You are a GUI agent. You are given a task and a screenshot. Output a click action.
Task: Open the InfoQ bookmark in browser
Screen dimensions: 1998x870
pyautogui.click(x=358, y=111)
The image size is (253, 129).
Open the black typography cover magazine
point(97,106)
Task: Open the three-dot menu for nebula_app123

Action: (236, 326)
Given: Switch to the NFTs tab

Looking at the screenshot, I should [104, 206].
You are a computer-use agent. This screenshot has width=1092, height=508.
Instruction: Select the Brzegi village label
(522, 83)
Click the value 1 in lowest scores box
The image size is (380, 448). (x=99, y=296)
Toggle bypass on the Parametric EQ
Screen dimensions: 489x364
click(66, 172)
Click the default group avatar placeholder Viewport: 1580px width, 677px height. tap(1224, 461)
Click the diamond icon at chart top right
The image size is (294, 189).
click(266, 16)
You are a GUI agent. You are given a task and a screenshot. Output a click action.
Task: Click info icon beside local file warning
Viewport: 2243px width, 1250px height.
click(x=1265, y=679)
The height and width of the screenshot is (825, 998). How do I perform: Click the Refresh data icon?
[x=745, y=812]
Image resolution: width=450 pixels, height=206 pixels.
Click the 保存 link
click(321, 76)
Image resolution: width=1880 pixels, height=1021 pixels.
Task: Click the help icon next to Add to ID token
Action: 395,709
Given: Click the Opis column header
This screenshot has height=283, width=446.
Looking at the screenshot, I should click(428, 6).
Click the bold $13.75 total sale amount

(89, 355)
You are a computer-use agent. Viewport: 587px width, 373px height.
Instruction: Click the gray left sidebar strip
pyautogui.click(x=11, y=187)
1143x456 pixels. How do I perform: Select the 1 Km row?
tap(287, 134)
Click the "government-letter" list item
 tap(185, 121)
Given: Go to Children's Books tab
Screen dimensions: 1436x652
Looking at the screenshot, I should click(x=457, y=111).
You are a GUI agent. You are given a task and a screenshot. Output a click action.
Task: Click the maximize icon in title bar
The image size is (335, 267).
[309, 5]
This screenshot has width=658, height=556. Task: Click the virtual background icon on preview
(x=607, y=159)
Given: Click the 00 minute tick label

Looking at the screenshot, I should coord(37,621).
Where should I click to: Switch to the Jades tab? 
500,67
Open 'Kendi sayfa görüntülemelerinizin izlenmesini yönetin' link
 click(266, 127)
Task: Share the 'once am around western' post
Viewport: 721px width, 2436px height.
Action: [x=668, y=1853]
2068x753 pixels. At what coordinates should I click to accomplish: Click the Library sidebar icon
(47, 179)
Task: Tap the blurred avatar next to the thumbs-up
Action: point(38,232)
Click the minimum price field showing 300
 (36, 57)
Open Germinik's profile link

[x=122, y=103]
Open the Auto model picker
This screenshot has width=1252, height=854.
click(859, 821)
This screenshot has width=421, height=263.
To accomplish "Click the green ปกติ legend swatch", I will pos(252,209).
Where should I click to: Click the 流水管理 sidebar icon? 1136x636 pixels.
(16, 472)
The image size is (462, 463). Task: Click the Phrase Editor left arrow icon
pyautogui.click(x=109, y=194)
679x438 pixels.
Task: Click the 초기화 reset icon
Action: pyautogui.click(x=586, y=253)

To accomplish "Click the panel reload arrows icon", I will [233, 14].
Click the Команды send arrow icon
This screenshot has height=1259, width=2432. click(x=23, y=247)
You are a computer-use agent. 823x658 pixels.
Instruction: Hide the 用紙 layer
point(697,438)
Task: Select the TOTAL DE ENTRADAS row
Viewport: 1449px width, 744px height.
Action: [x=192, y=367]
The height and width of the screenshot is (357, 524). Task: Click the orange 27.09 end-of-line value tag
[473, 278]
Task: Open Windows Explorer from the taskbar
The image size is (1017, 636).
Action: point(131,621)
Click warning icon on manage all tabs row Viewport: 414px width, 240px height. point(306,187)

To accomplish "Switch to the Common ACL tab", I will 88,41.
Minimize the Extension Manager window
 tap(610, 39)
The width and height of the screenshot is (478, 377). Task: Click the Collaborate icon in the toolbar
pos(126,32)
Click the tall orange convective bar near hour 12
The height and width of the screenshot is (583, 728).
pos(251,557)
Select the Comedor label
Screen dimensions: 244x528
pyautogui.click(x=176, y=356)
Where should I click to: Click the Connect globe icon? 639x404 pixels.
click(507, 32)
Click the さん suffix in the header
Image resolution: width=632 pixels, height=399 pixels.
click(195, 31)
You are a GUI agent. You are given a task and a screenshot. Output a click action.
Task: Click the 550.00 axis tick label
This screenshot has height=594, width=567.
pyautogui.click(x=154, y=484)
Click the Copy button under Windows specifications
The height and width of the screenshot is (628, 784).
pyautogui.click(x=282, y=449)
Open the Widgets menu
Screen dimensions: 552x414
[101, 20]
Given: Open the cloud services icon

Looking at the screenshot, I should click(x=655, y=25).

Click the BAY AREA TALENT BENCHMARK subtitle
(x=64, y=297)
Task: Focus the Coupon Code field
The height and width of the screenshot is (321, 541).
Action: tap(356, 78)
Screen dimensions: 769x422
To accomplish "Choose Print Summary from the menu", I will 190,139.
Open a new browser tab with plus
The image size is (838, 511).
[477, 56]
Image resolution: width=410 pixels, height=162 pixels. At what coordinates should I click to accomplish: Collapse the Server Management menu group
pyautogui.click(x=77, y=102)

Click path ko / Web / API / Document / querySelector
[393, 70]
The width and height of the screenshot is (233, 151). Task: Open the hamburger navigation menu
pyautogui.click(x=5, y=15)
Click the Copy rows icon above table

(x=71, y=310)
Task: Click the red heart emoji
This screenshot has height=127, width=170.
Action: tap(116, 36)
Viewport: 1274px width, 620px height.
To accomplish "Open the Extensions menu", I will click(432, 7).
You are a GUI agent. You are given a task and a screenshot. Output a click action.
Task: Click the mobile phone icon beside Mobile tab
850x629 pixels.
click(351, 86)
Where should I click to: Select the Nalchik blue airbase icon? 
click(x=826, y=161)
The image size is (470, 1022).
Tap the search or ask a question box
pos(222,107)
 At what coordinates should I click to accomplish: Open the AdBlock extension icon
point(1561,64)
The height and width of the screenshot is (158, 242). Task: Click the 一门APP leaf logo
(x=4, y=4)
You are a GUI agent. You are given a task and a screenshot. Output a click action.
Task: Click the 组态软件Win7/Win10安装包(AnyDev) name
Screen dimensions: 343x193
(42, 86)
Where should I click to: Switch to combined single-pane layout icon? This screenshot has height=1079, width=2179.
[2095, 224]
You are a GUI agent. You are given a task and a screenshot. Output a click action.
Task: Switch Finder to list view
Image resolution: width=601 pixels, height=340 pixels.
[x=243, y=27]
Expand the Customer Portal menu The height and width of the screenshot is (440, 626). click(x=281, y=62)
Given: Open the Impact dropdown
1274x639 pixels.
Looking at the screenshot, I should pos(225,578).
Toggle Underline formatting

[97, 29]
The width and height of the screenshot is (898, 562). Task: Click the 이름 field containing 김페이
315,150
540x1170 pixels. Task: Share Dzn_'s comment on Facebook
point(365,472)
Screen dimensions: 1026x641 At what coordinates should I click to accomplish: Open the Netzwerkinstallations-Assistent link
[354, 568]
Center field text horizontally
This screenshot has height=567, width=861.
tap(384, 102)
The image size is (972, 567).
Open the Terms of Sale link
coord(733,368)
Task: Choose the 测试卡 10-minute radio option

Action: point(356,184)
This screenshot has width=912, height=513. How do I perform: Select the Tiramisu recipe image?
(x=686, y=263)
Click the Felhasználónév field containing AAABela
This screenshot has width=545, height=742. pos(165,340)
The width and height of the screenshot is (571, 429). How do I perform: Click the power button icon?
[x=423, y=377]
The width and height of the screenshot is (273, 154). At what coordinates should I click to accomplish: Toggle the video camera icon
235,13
- - - -
#### [Work to be completed]
Format every line of the material above as a Markdown table with the columns Row and Line. Skip blank lines, and number the rows in order.

#### [Task solution]
| Row | Line |
|---|---|
| 1 | You are a GUI agent. You are given a task and a screenshot. Output a click action. |
| 2 | Task: Open the InfoQ bookmark in browser |
| 3 | Screen dimensions: 1998x870 |
| 4 | pyautogui.click(x=358, y=111) |
| 5 | The image size is (253, 129). |
| 6 | Open the black typography cover magazine |
| 7 | point(97,106) |
| 8 | Task: Open the three-dot menu for nebula_app123 |
| 9 | Action: (236, 326) |
| 10 | Given: Switch to the NFTs tab |
| 11 | Looking at the screenshot, I should [104, 206]. |
| 12 | You are a computer-use agent. This screenshot has width=1092, height=508. |
| 13 | Instruction: Select the Brzegi village label |
| 14 | (522, 83) |
| 15 | Click the value 1 in lowest scores box |
| 16 | The image size is (380, 448). (x=99, y=296) |
| 17 | Toggle bypass on the Parametric EQ |
| 18 | Screen dimensions: 489x364 |
| 19 | click(66, 172) |
| 20 | Click the default group avatar placeholder Viewport: 1580px width, 677px height. tap(1224, 461) |
| 21 | Click the diamond icon at chart top right |
| 22 | The image size is (294, 189). |
| 23 | click(266, 16) |
| 24 | You are a GUI agent. You are given a task and a screenshot. Output a click action. |
| 25 | Task: Click info icon beside local file warning |
| 26 | Viewport: 2243px width, 1250px height. |
| 27 | click(x=1265, y=679) |
| 28 | The height and width of the screenshot is (825, 998). How do I perform: Click the Refresh data icon? |
| 29 | [x=745, y=812] |
| 30 | Image resolution: width=450 pixels, height=206 pixels. |
| 31 | Click the 保存 link |
| 32 | click(321, 76) |
| 33 | Image resolution: width=1880 pixels, height=1021 pixels. |
| 34 | Task: Click the help icon next to Add to ID token |
| 35 | Action: 395,709 |
| 36 | Given: Click the Opis column header |
| 37 | This screenshot has height=283, width=446. |
| 38 | Looking at the screenshot, I should click(428, 6). |
| 39 | Click the bold $13.75 total sale amount |
| 40 | (89, 355) |
| 41 | You are a computer-use agent. Viewport: 587px width, 373px height. |
| 42 | Instruction: Click the gray left sidebar strip |
| 43 | pyautogui.click(x=11, y=187) |
| 44 | 1143x456 pixels. How do I perform: Select the 1 Km row? |
| 45 | tap(287, 134) |
| 46 | Click the "government-letter" list item |
| 47 |  tap(185, 121) |
| 48 | Given: Go to Children's Books tab |
| 49 | Screen dimensions: 1436x652 |
| 50 | Looking at the screenshot, I should click(x=457, y=111). |
| 51 | You are a GUI agent. You are given a task and a screenshot. Output a click action. |
| 52 | Task: Click the maximize icon in title bar |
| 53 | The image size is (335, 267). |
| 54 | [309, 5] |
| 55 | This screenshot has width=658, height=556. Task: Click the virtual background icon on preview |
| 56 | (x=607, y=159) |
| 57 | Given: Click the 00 minute tick label |
| 58 | Looking at the screenshot, I should coord(37,621). |
| 59 | Where should I click to: Switch to the Jades tab?  |
| 60 | 500,67 |
| 61 | Open 'Kendi sayfa görüntülemelerinizin izlenmesini yönetin' link |
| 62 |  click(266, 127) |
| 63 | Task: Share the 'once am around western' post |
| 64 | Viewport: 721px width, 2436px height. |
| 65 | Action: [x=668, y=1853] |
| 66 | 2068x753 pixels. At what coordinates should I click to accomplish: Click the Library sidebar icon |
| 67 | (47, 179) |
| 68 | Task: Tap the blurred avatar next to the thumbs-up |
| 69 | Action: point(38,232) |
| 70 | Click the minimum price field showing 300 |
| 71 |  (36, 57) |
| 72 | Open Germinik's profile link |
| 73 | [x=122, y=103] |
| 74 | Open the Auto model picker |
| 75 | This screenshot has width=1252, height=854. |
| 76 | click(859, 821) |
| 77 | This screenshot has width=421, height=263. |
| 78 | To accomplish "Click the green ปกติ legend swatch", I will pos(252,209). |
| 79 | Where should I click to: Click the 流水管理 sidebar icon? 1136x636 pixels. |
| 80 | (16, 472) |
| 81 | The image size is (462, 463). Task: Click the Phrase Editor left arrow icon |
| 82 | pyautogui.click(x=109, y=194) |
| 83 | 679x438 pixels. |
| 84 | Task: Click the 초기화 reset icon |
| 85 | Action: pyautogui.click(x=586, y=253) |
| 86 | To accomplish "Click the panel reload arrows icon", I will [233, 14]. |
| 87 | Click the Команды send arrow icon |
| 88 | This screenshot has height=1259, width=2432. click(x=23, y=247) |
| 89 | You are a computer-use agent. 823x658 pixels. |
| 90 | Instruction: Hide the 用紙 layer |
| 91 | point(697,438) |
| 92 | Task: Select the TOTAL DE ENTRADAS row |
| 93 | Viewport: 1449px width, 744px height. |
| 94 | Action: [x=192, y=367] |
| 95 | The height and width of the screenshot is (357, 524). Task: Click the orange 27.09 end-of-line value tag |
| 96 | [473, 278] |
| 97 | Task: Open Windows Explorer from the taskbar |
| 98 | The image size is (1017, 636). |
| 99 | Action: point(131,621) |
| 100 | Click warning icon on manage all tabs row Viewport: 414px width, 240px height. point(306,187) |
| 101 | To accomplish "Switch to the Common ACL tab", I will 88,41. |
| 102 | Minimize the Extension Manager window |
| 103 |  tap(610, 39) |
| 104 | The width and height of the screenshot is (478, 377). Task: Click the Collaborate icon in the toolbar |
| 105 | pos(126,32) |
| 106 | Click the tall orange convective bar near hour 12 |
| 107 | The height and width of the screenshot is (583, 728). |
| 108 | pos(251,557) |
| 109 | Select the Comedor label |
| 110 | Screen dimensions: 244x528 |
| 111 | pyautogui.click(x=176, y=356) |
| 112 | Where should I click to: Click the Connect globe icon? 639x404 pixels. |
| 113 | click(507, 32) |
| 114 | Click the さん suffix in the header |
| 115 | Image resolution: width=632 pixels, height=399 pixels. |
| 116 | click(195, 31) |
| 117 | You are a GUI agent. You are given a task and a screenshot. Output a click action. |
| 118 | Task: Click the 550.00 axis tick label |
| 119 | This screenshot has height=594, width=567. |
| 120 | pyautogui.click(x=154, y=484) |
| 121 | Click the Copy button under Windows specifications |
| 122 | The height and width of the screenshot is (628, 784). |
| 123 | pyautogui.click(x=282, y=449) |
| 124 | Open the Widgets menu |
| 125 | Screen dimensions: 552x414 |
| 126 | [101, 20] |
| 127 | Given: Open the cloud services icon |
| 128 | Looking at the screenshot, I should click(x=655, y=25). |
| 129 | Click the BAY AREA TALENT BENCHMARK subtitle |
| 130 | (x=64, y=297) |
| 131 | Task: Focus the Coupon Code field |
| 132 | The height and width of the screenshot is (321, 541). |
| 133 | Action: tap(356, 78) |
| 134 | Screen dimensions: 769x422 |
| 135 | To accomplish "Choose Print Summary from the menu", I will 190,139. |
| 136 | Open a new browser tab with plus |
| 137 | The image size is (838, 511). |
| 138 | [477, 56] |
| 139 | Image resolution: width=410 pixels, height=162 pixels. At what coordinates should I click to accomplish: Collapse the Server Management menu group |
| 140 | pyautogui.click(x=77, y=102) |
| 141 | Click path ko / Web / API / Document / querySelector |
| 142 | [393, 70] |
| 143 | The width and height of the screenshot is (233, 151). Task: Open the hamburger navigation menu |
| 144 | pyautogui.click(x=5, y=15) |
| 145 | Click the Copy rows icon above table |
| 146 | (x=71, y=310) |
| 147 | Task: Click the red heart emoji |
| 148 | This screenshot has height=127, width=170. |
| 149 | Action: tap(116, 36) |
| 150 | Viewport: 1274px width, 620px height. |
| 151 | To accomplish "Open the Extensions menu", I will click(432, 7). |
| 152 | You are a GUI agent. You are given a task and a screenshot. Output a click action. |
| 153 | Task: Click the mobile phone icon beside Mobile tab |
| 154 | 850x629 pixels. |
| 155 | click(351, 86) |
| 156 | Where should I click to: Select the Nalchik blue airbase icon?  |
| 157 | click(x=826, y=161) |
| 158 | The image size is (470, 1022). |
| 159 | Tap the search or ask a question box |
| 160 | pos(222,107) |
| 161 |  At what coordinates should I click to accomplish: Open the AdBlock extension icon |
| 162 | point(1561,64) |
| 163 | The height and width of the screenshot is (158, 242). Task: Click the 一门APP leaf logo |
| 164 | (x=4, y=4) |
| 165 | You are a GUI agent. You are given a task and a screenshot. Output a click action. |
| 166 | Task: Click the 组态软件Win7/Win10安装包(AnyDev) name |
| 167 | Screen dimensions: 343x193 |
| 168 | (42, 86) |
| 169 | Where should I click to: Switch to combined single-pane layout icon? This screenshot has height=1079, width=2179. |
| 170 | [2095, 224] |
| 171 | You are a GUI agent. You are given a task and a screenshot. Output a click action. |
| 172 | Task: Switch Finder to list view |
| 173 | Image resolution: width=601 pixels, height=340 pixels. |
| 174 | [x=243, y=27] |
| 175 | Expand the Customer Portal menu The height and width of the screenshot is (440, 626). click(x=281, y=62) |
| 176 | Given: Open the Impact dropdown |
| 177 | 1274x639 pixels. |
| 178 | Looking at the screenshot, I should pos(225,578). |
| 179 | Toggle Underline formatting |
| 180 | [97, 29] |
| 181 | The width and height of the screenshot is (898, 562). Task: Click the 이름 field containing 김페이 |
| 182 | 315,150 |
| 183 | 540x1170 pixels. Task: Share Dzn_'s comment on Facebook |
| 184 | point(365,472) |
| 185 | Screen dimensions: 1026x641 At what coordinates should I click to accomplish: Open the Netzwerkinstallations-Assistent link |
| 186 | [354, 568] |
| 187 | Center field text horizontally |
| 188 | This screenshot has height=567, width=861. |
| 189 | tap(384, 102) |
| 190 | The image size is (972, 567). |
| 191 | Open the Terms of Sale link |
| 192 | coord(733,368) |
| 193 | Task: Choose the 测试卡 10-minute radio option |
| 194 | Action: point(356,184) |
| 195 | This screenshot has width=912, height=513. How do I perform: Select the Tiramisu recipe image? |
| 196 | (x=686, y=263) |
| 197 | Click the Felhasználónév field containing AAABela |
| 198 | This screenshot has width=545, height=742. pos(165,340) |
| 199 | The width and height of the screenshot is (571, 429). How do I perform: Click the power button icon? |
| 200 | [x=423, y=377] |
| 201 | The width and height of the screenshot is (273, 154). At what coordinates should I click to accomplish: Toggle the video camera icon |
| 202 | 235,13 |